China's Department of Health announced on Feb. 27, 2022, that the CoronaVac vaccination service would be provided to pregnant women receiving antenatal services. The WHO recommends using the Sinovac-CoronaVac vaccine in pregnant women when the benefits of vaccination to the pregnant woman outweigh the potential risks. On April 5, 2022, the journal BMC published a study that concluded 'A complete regimen of CoronaVac in pregnant women was effective in preventing symptomatic COVID-19 and highly effective against severe illness in a setting that combined high disease burden and marked COVID-19-related maternal deaths.' 

CoronaVac Dosage

A University of Hong Kong study revealed that three vaccine doses of CoronaVac offered significant protection against death or severe illness in those over 60. On June 1, 2021, the WHO's Strategic Advisory Group of Experts on Immunization completed its vaccine review. As a result, based on the available evidence, the WHO recommends the vaccine for use in adults 18 years and older in a two-dose schedule with a spacing of two to four weeks. In addition, the WHO's SAGE said on October 11, 2021, that moderately and severely immunocompromised persons should be offered an additional dose of all WHO-approved vaccines "since these individuals are less likely to respond adequately to vaccination following a standard primary vaccine series and are at high risk of severe COVID-19 disease." The experts added that people aged 60 and older who received the Sinovac vaccine should get a third dose.

The Lancet published a study on December 7, 2021, that found a third dose of CoronaVac in adults administered eight months after a second dose effectively recalled specific immune responses to SARS-CoV-2, which had declined substantially six months after two doses of CoronaVac, resulting in a remarkable increase in the concentration of antibodies and indicating that a two-dose schedule generates good immune memory and a third primary dose is given two months after the second dose induced slightly higher antibody titers than the prior two doses.

On February 9, 2022, the peer-reviewed journal Nature published a study's findings supporting a BNT162b2 booster vaccine dose after two doses of CoronaVac, particularly for the elderly.
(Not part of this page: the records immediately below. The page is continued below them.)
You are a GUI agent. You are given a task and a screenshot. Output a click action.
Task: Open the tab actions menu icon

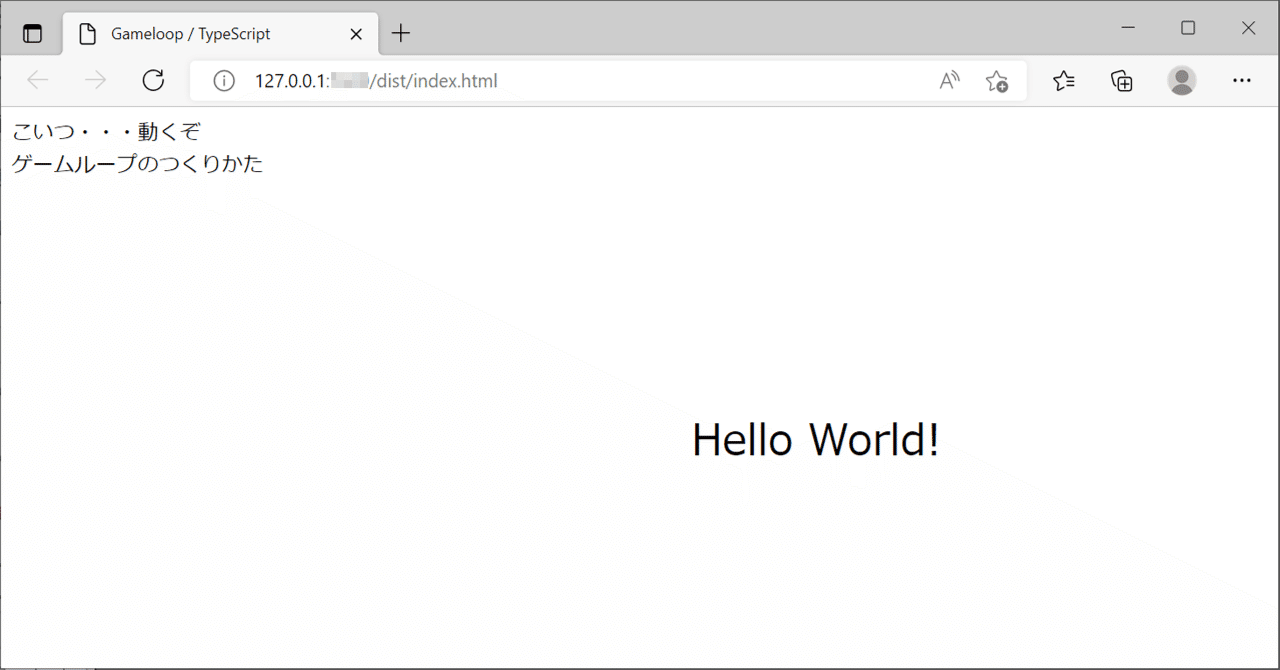pos(33,33)
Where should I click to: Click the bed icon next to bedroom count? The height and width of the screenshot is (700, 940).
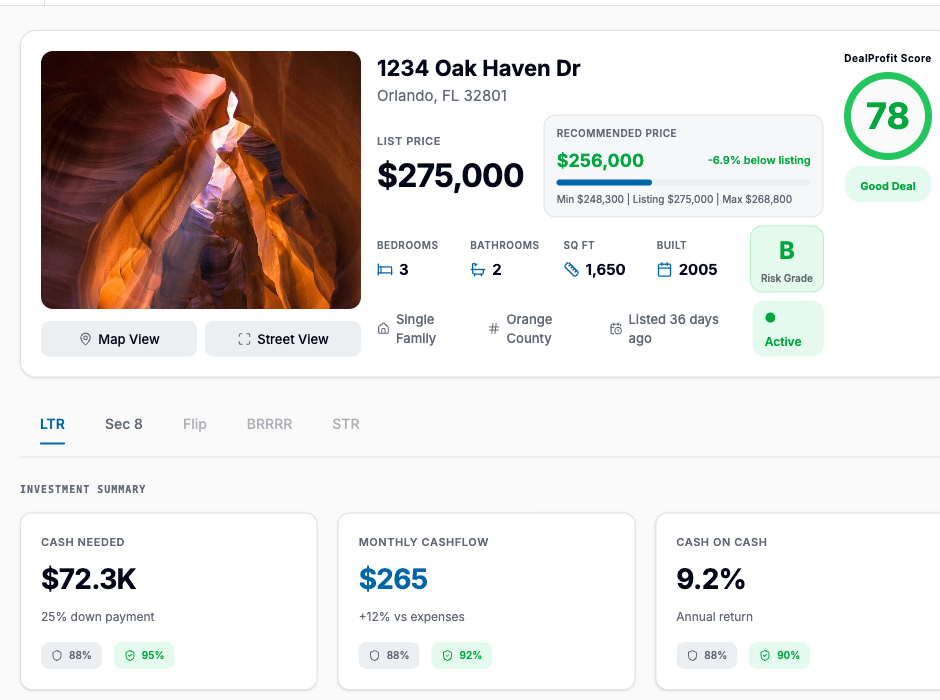pyautogui.click(x=385, y=269)
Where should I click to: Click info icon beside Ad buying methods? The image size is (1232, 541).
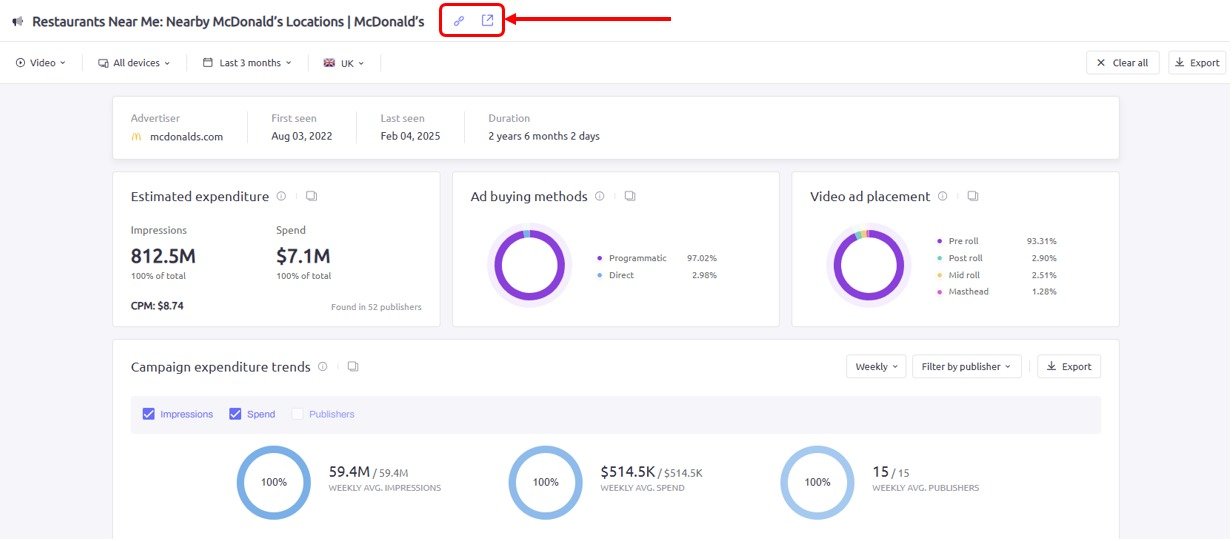click(x=600, y=197)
On April 19, 2022, another study found that researchers suggested a booster dose with BNT for countries with two doses of primary CV regimens when considering waning immunity.

CoronaVac Side Effects

This vaccine is inactivated with an adjuvant commonly used in many other vaccines with a well-documented safety profile, such as Hepatitis B and Tetanus vaccines, says the WHO. In addition, a study published on October 7, 2021, concluded anaphylaxis related to CoronaVac was extremely rare. 
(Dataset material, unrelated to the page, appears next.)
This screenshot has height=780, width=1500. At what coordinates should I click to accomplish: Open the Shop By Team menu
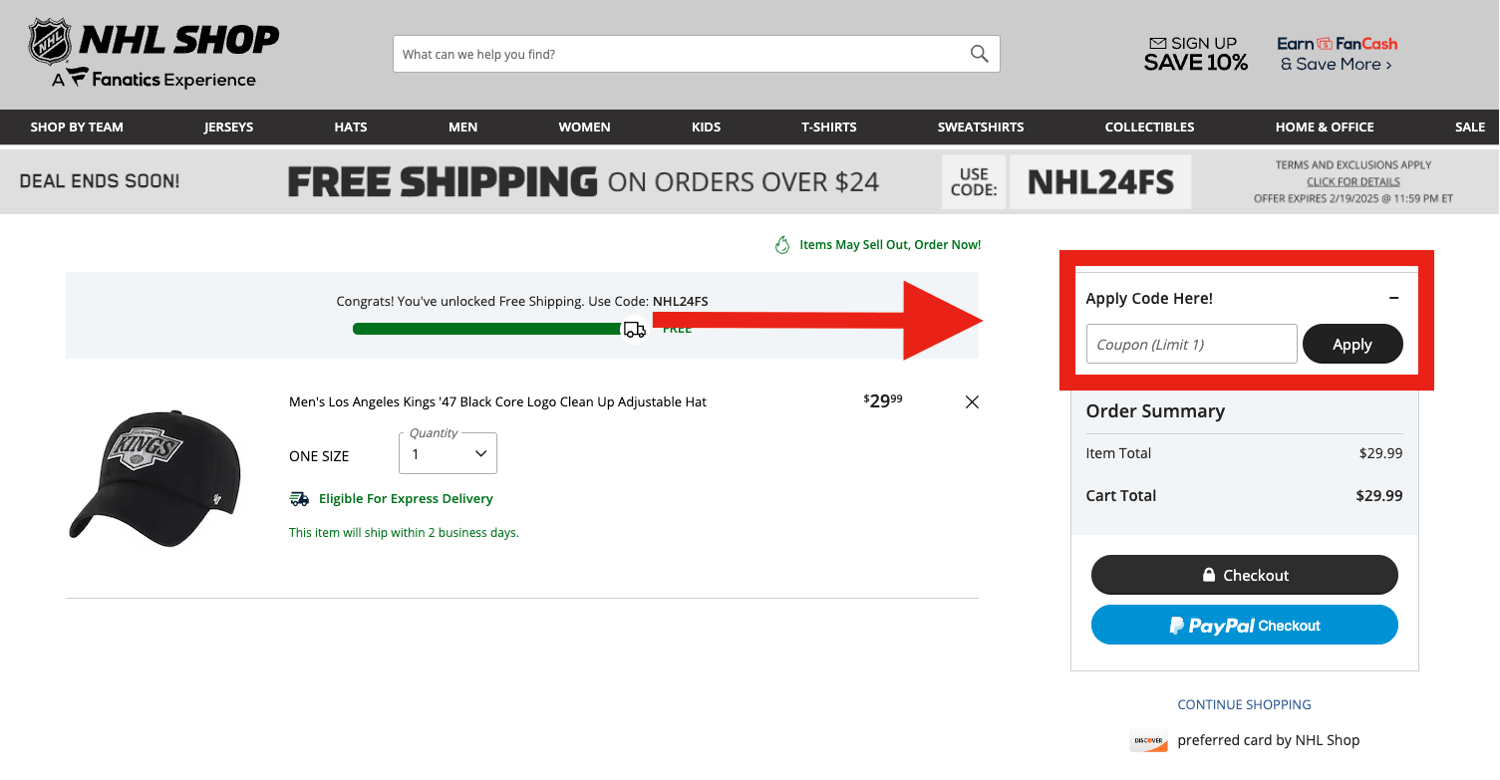pos(76,127)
In this case series and nested case-control study in Hong Kong published in The Lancet on August 16, 2021, we assessed the risk of Bell's palsy within 42 days following vaccination with BNT162b2 (Fosun–BioNTech [equivalent to Pfizer–BioNTech]) or CoronaVac. The age-standardized incidence of clinically confirmed Bell's palsy was 66·9 cases per 100 000 person-years (95% CI 37·2 to 96·6) following CoronaVac. However, the beneficial and protective effects of the inactivated COVID-19 vaccine far outweigh the risk of this generally self-limiting adverse event.

In November 2020, The Lancet published a side-effect study that concluded, 'Taking safety, immunogenicity, and production capacity into account, the 3 μg dose of CoronaVac is the suggested dose for efficacy assessment in future phase 3 trials.' Then, on August 16, 2021, The Lancet published a study suggesting an overall increased risk of Bell's palsy after CoronaVac vaccination. However, the beneficial and protective effects of the inactivated COVID-19 vaccine far outweigh the risk of this generally self-limiting adverse event.'

CoronaVac Production

The CoronaVac vaccine (PiCoVacc) does not need to be frozen, and both the vaccine and raw material for formulating vaccine doses could be transported and refrigerated at 2–8 °C (36–46 °F).

Sinovac Financial News

August 15, 2023 - Sales for the first half of 2023 were $140.4 million, compared to $1.2 billion in the prior year. The decrease was mainly due to decreased sales of CoronaVac®. The negative gross margin of 34.2% was caused by the sharply reduced sales of CoronaVac combined with the COVID-19 employee incentive plan established in 2022.

December 29, 2022 - Company sales for the first half of 2022 were $1.2 billion, compared to $11.0 billion in the prior year. The decrease was due to the lower sales of CoronaVac® as the initial two-dosage vaccination schedules were completed around the globe in 2021, and third booster shots were only administered in certain countries, including China, in 2022. 

CoronaVac News

August 15, 2023 - Mr. Weidong Yin, Chairman, President, and CEO of SINOVAC, commented, "After experiencing three years of the COVID-19 pandemic, the world is still facing the threat of various infectious diseases in 2023.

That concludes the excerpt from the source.